I have a data set given in CSV format as follows:
Policy_Number,var1,var2,var3,Exposure
1,B,H,J,191
2,B,F,Unknown,174
3,C,Unknown,I,153
4,B,G,L,192
5,Unknown,E,Unknown,184
6,D,E,K,113
7,C,Unknown,I,140
8,A,H,I,133
9,C,F,I,194
10,Unknown,G,Unknown,105
11,B,H,L,172
12,A,Unknown,I,198
13,D,E,K,155
14,Unknown,G,K,177
15,B,H,Unknown,100
16,D,Unknown,J,176
17,B,E,I,112
18,Unknown,E,J,192
19,C,Unknown,K,146
20,C,G,Unknown,187
i want to find out the highest and Second highest 'Exposure' values for each Variable that is Var1, Var2, Var3.

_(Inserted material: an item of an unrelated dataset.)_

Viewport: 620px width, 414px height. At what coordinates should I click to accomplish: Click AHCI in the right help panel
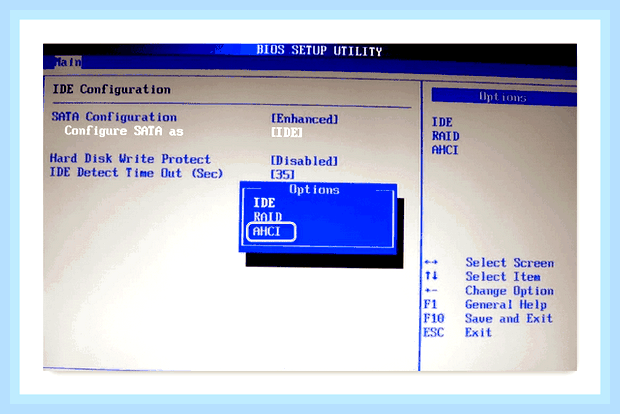pyautogui.click(x=445, y=150)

subsequently the output file must look like:
VariableName VariableValue Max_Exposure Exposure_Percentage
Var1 A 198
Var1 A 133
Var1 B 192
Var1 B 191
Var1 C 194
Var1 C 187
Var1 D 176
Var1 D 155
Var1 Unknown 192
Var1 Unknown 184
Var2 E 192
Var2 E 184
Var2 F 194
Var2 F 174
Var2 G 192
Var2 G 187
Var2 H 191
Var2 H 172
Var2 Unknown 198
Var2 Unknown 176
Var3 I 198
Var3 I 194
Var3 J 192
Var3 J 191
Var3 K 177
Var3 K 155
Var3 L 192
Var3 L 187
Var3 Unknown 184
Var3 Unknown 194
Where Exposure_Percentage is the percentage of the exposure of each VariableValue.
i am doing it with a very raw approach. i am creating 3 tables and finding out the Maximum and second maximum exposure for each table and then i am merging those 3 tables. but if the VariableName are increased that is more columns are introduced in the data then my approach will fail. the code for the same be like as follows:
data try2;
infile 'complex.csv' dsd dlm = ',' FIRSTOBS = 2;
Length Policy_Number Var1 $ 10 Var2 $ 10 Var3 $ 10 Exposure 3;
input Policy_Number $ Var1 $ Var2 $ Var3 $ Exposure;
run;
proc sort data = try2;
by Var3 descending Exposure;
run;
data need2;
set try2;
by Var1;
if first.var1 then n=0;
n+1;
if n=1 then output;
if n=2 then output;
run;
Please show me possible solution to such problems. Thanks in advance.